* [Prompt]:
Look through the data below for the line with "Lieferung (830, 657)" and the line with "Image resolution: width=375, height=667.", then output those two and all lines in between, exactly as written.
(Dataset records begins)
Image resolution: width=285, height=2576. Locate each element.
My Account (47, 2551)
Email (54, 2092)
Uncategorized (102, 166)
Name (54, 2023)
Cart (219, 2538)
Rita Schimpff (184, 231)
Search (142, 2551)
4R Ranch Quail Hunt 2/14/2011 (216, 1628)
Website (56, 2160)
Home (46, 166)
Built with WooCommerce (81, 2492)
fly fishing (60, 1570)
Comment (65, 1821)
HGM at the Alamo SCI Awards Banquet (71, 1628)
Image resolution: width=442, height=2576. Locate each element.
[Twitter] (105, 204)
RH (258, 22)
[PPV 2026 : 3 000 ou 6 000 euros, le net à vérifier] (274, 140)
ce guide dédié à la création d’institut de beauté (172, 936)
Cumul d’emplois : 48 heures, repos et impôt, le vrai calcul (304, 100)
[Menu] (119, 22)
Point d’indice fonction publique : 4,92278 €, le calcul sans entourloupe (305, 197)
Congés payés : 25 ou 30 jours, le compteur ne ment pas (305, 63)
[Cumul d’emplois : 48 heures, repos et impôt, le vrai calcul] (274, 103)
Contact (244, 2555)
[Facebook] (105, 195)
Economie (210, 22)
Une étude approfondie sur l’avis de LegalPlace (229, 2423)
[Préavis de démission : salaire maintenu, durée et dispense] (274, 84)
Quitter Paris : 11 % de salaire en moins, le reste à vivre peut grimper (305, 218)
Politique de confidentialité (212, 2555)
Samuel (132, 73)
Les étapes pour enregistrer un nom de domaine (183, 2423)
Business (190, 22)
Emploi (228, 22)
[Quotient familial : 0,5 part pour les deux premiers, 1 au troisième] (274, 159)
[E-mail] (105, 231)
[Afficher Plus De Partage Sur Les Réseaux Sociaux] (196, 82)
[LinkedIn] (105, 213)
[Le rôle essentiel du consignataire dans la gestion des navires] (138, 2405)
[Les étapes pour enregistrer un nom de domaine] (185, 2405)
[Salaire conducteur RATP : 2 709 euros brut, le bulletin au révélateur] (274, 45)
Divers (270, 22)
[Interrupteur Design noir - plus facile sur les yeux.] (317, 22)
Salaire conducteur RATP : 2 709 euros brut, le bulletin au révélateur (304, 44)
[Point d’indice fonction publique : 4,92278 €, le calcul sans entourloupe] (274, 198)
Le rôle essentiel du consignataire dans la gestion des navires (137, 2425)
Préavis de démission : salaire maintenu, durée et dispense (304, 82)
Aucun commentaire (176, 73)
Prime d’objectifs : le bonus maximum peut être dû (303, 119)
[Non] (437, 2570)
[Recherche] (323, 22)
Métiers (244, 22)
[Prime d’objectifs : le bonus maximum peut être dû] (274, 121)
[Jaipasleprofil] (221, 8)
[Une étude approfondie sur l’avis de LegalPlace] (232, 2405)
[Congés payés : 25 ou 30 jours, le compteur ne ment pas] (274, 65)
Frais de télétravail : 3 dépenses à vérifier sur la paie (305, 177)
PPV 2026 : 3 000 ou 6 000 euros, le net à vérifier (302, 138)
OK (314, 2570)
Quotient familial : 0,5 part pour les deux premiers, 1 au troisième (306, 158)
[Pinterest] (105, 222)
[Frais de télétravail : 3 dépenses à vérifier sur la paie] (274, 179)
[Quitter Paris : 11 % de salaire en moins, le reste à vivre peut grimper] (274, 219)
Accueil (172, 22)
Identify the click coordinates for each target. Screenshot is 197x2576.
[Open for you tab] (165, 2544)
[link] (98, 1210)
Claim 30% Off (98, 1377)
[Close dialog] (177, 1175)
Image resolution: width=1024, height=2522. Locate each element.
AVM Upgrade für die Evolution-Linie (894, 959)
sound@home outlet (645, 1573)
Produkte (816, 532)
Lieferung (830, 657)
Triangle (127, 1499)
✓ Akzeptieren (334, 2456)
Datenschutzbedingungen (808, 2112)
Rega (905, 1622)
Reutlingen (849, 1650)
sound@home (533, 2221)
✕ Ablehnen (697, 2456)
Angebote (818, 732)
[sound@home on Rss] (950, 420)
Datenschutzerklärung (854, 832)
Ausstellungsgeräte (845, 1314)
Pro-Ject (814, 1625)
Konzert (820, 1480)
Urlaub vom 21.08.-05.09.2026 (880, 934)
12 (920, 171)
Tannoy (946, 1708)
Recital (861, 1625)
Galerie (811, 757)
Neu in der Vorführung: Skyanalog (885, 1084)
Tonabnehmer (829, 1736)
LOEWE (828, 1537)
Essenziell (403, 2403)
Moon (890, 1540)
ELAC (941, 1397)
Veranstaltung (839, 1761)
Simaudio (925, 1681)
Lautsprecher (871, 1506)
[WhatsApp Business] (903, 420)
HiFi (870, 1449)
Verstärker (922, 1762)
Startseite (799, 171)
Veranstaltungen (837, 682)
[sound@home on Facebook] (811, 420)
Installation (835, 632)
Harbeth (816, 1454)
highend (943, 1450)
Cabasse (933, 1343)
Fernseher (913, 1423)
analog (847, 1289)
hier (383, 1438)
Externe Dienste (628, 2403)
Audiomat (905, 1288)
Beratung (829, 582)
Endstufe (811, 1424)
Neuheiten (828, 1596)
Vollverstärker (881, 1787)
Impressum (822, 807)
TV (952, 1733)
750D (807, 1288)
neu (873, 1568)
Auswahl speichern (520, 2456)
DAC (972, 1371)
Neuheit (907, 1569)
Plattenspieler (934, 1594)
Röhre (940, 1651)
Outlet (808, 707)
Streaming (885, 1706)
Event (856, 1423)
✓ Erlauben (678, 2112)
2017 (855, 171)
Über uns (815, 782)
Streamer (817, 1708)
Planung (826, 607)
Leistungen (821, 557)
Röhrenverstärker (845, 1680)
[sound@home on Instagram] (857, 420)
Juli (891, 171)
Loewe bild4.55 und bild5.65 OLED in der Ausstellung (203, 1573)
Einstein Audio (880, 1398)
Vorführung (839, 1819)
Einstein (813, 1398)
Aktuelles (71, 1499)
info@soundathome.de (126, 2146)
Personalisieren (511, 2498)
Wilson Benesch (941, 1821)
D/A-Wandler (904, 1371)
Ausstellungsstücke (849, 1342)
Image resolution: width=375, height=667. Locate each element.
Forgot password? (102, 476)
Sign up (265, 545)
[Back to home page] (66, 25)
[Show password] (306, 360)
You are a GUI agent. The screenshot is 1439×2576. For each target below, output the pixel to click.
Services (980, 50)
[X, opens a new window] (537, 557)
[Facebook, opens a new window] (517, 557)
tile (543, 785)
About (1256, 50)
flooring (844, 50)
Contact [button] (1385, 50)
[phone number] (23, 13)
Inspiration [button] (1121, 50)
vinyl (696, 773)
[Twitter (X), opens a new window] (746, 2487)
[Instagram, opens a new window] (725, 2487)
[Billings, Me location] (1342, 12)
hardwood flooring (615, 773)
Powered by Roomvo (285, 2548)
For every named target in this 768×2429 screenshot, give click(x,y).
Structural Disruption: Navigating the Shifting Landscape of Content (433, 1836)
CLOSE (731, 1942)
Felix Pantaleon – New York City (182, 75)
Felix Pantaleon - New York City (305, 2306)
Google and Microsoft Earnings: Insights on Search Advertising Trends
(Dataset records ends)
* [Output of the task]:
Lieferung (830, 657)
Triangle (127, 1499)
✓ Akzeptieren (334, 2456)
Datenschutzbedingungen (808, 2112)
Rega (905, 1622)
Reutlingen (849, 1650)
sound@home (533, 2221)
✕ Ablehnen (697, 2456)
Angebote (818, 732)
[sound@home on Rss] (950, 420)
Datenschutzerklärung (854, 832)
Ausstellungsgeräte (845, 1314)
Pro-Ject (814, 1625)
Konzert (820, 1480)
Urlaub vom 21.08.-05.09.2026 (880, 934)
12 (920, 171)
Tannoy (946, 1708)
Recital (861, 1625)
Galerie (811, 757)
Neu in der Vorführung: Skyanalog (885, 1084)
Tonabnehmer (829, 1736)
LOEWE (828, 1537)
Essenziell (403, 2403)
Moon (890, 1540)
ELAC (941, 1397)
Veranstaltung (839, 1761)
Simaudio (925, 1681)
Lautsprecher (871, 1506)
[WhatsApp Business] (903, 420)
HiFi (870, 1449)
Verstärker (922, 1762)
Startseite (799, 171)
Veranstaltungen (837, 682)
[sound@home on Facebook] (811, 420)
Installation (835, 632)
Harbeth (816, 1454)
highend (943, 1450)
Cabasse (933, 1343)
Fernseher (913, 1423)
analog (847, 1289)
hier (383, 1438)
Externe Dienste (628, 2403)
Audiomat (905, 1288)
Beratung (829, 582)
Endstufe (811, 1424)
Neuheiten (828, 1596)
Vollverstärker (881, 1787)
Impressum (822, 807)
TV (952, 1733)
750D (807, 1288)
neu (873, 1568)
Auswahl speichern (520, 2456)
DAC (972, 1371)
Neuheit (907, 1569)
Plattenspieler (934, 1594)
Röhre (940, 1651)
Outlet (808, 707)
Streaming (885, 1706)
Event (856, 1423)
✓ Erlauben (678, 2112)
2017 (855, 171)
Über uns (815, 782)
Streamer (817, 1708)
Planung (826, 607)
Leistungen (821, 557)
Röhrenverstärker (845, 1680)
[sound@home on Instagram] (857, 420)
Juli (891, 171)
Loewe bild4.55 und bild5.65 OLED in der Ausstellung (203, 1573)
Einstein Audio (880, 1398)
Vorführung (839, 1819)
Einstein (813, 1398)
Aktuelles (71, 1499)
info@soundathome.de (126, 2146)
Personalisieren (511, 2498)
Wilson Benesch (941, 1821)
D/A-Wandler (904, 1371)
Ausstellungsstücke (849, 1342)
Image resolution: width=375, height=667. Locate each element.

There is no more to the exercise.